The provided code implements a web scraping solution using Selenium to extract financial data from the NSE India website (https://www.nseindia.com/). The program starts by fetching the list of companies alphabetically and stores them in a list. It then iterates through each company, checks if the financial data already exists in the CSV file to avoid duplication, and proceeds to scrape the data if it's not already present. The code navigates to the company's page, selects the "Corporate Information" tab, and clicks on the "Financial Results" navigation bar.

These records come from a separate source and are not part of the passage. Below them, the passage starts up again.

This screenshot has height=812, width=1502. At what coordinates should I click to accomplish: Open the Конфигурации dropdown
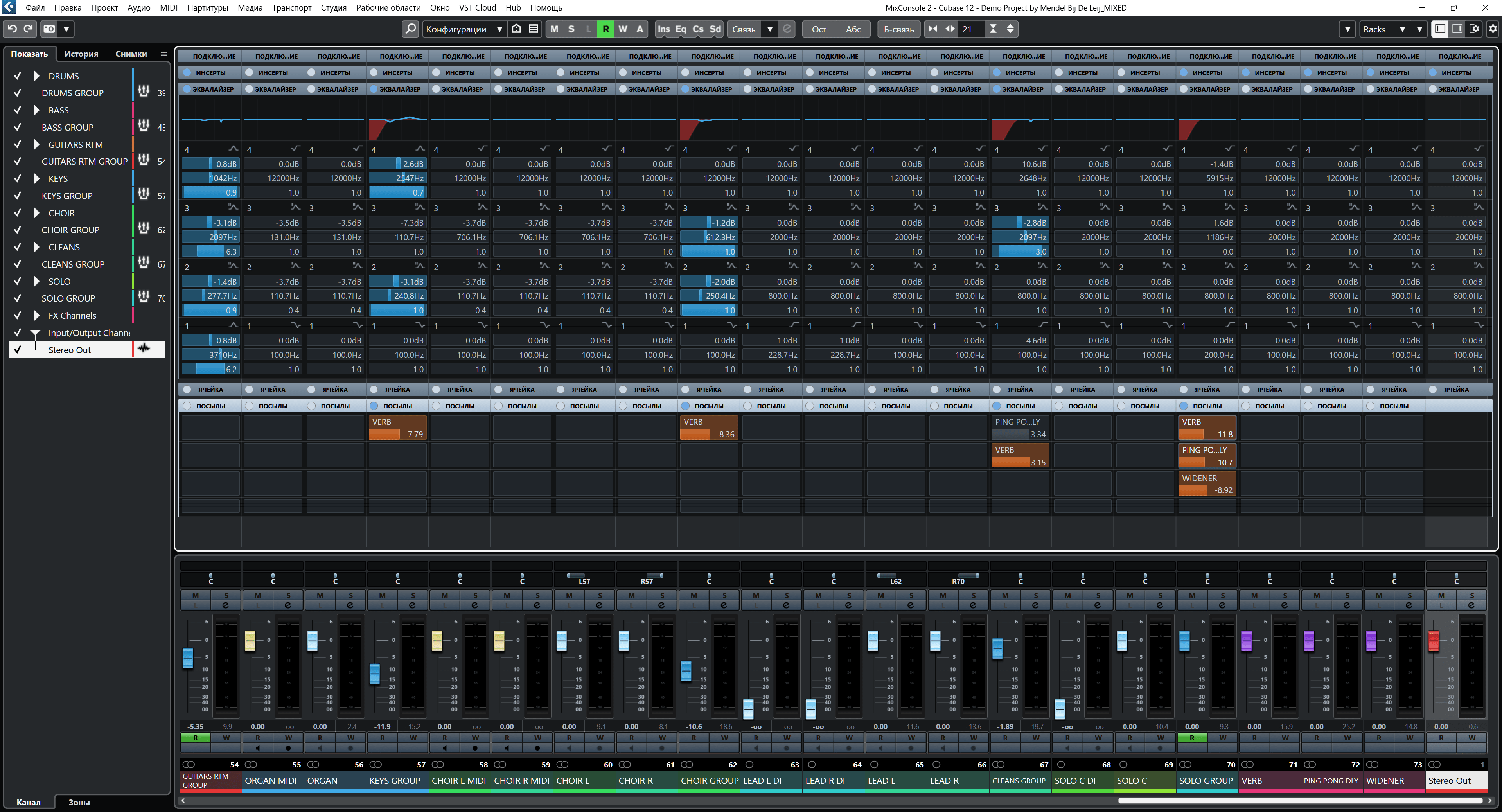(x=464, y=29)
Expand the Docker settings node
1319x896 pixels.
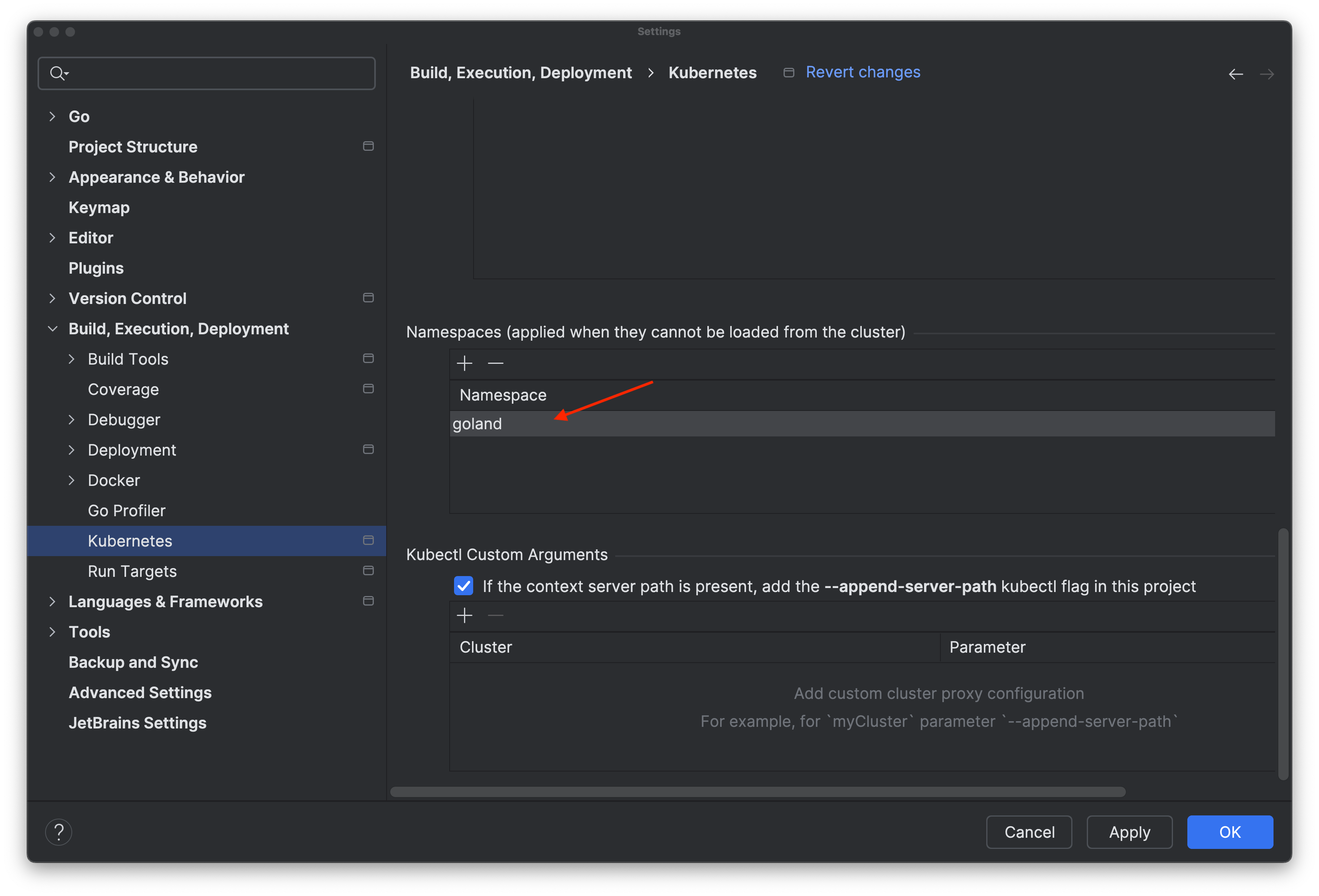pyautogui.click(x=71, y=480)
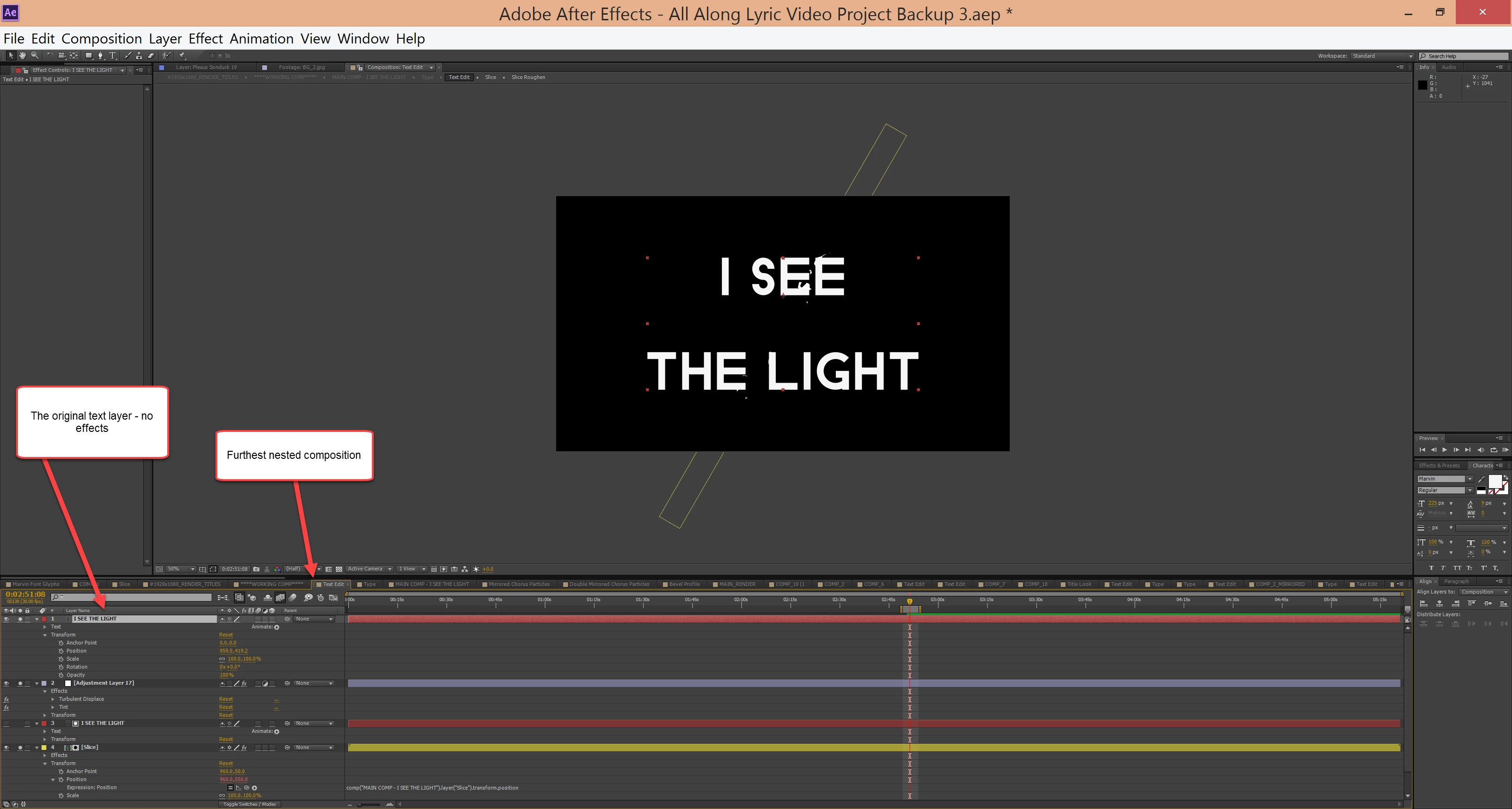Click Position stopwatch under layer 1 Transform
Viewport: 1512px width, 809px height.
pyautogui.click(x=61, y=651)
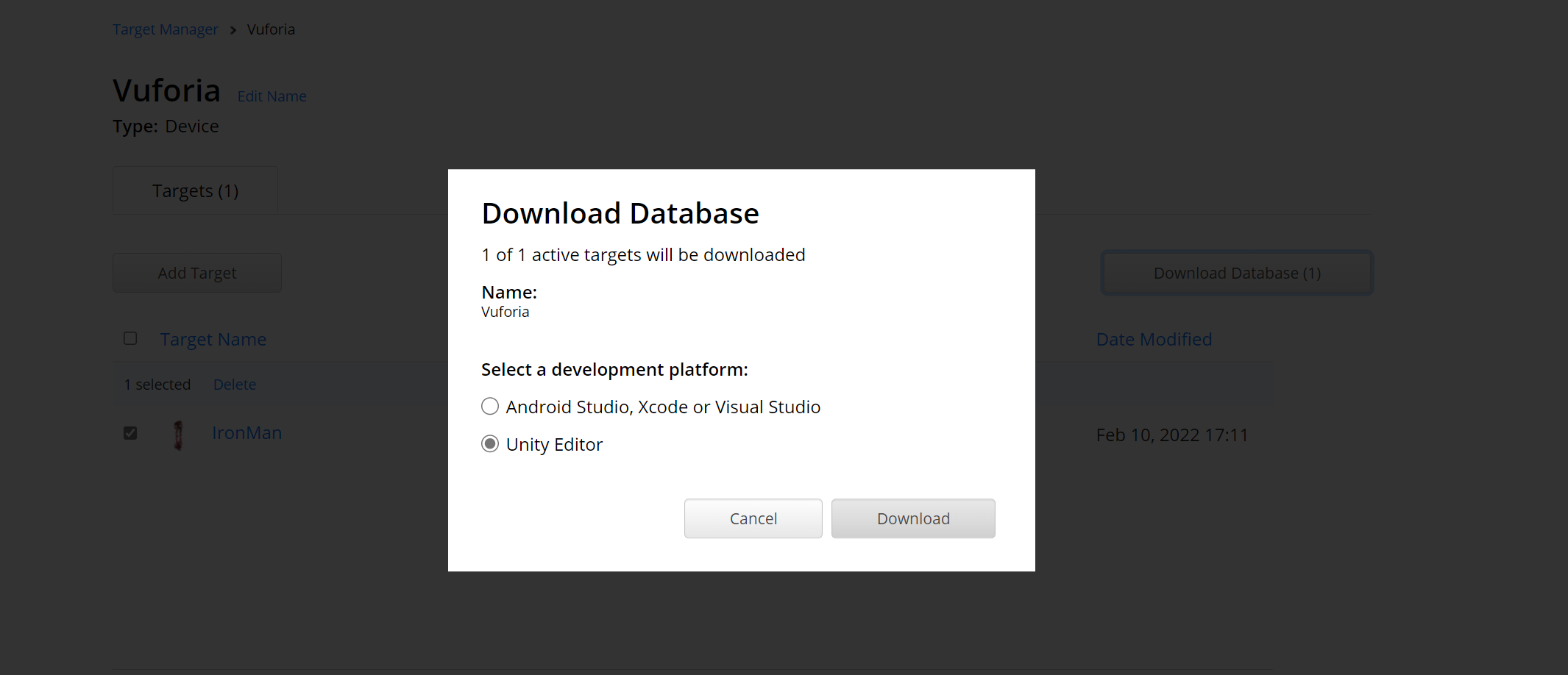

It verifies if the desired financial quarter (31 Mar 2023) is available and if so, extracts the Total Income, Profit Before Tax, and Net Profit/Loss. The scraped data is stored in a CSV file for further analysis. Additionally, the code includes a condition to continue from where it left off if the program is run again, ensuring that duplicate data is not collected. This solution provides an efficient and automated way to gather financial information from the NSE India website.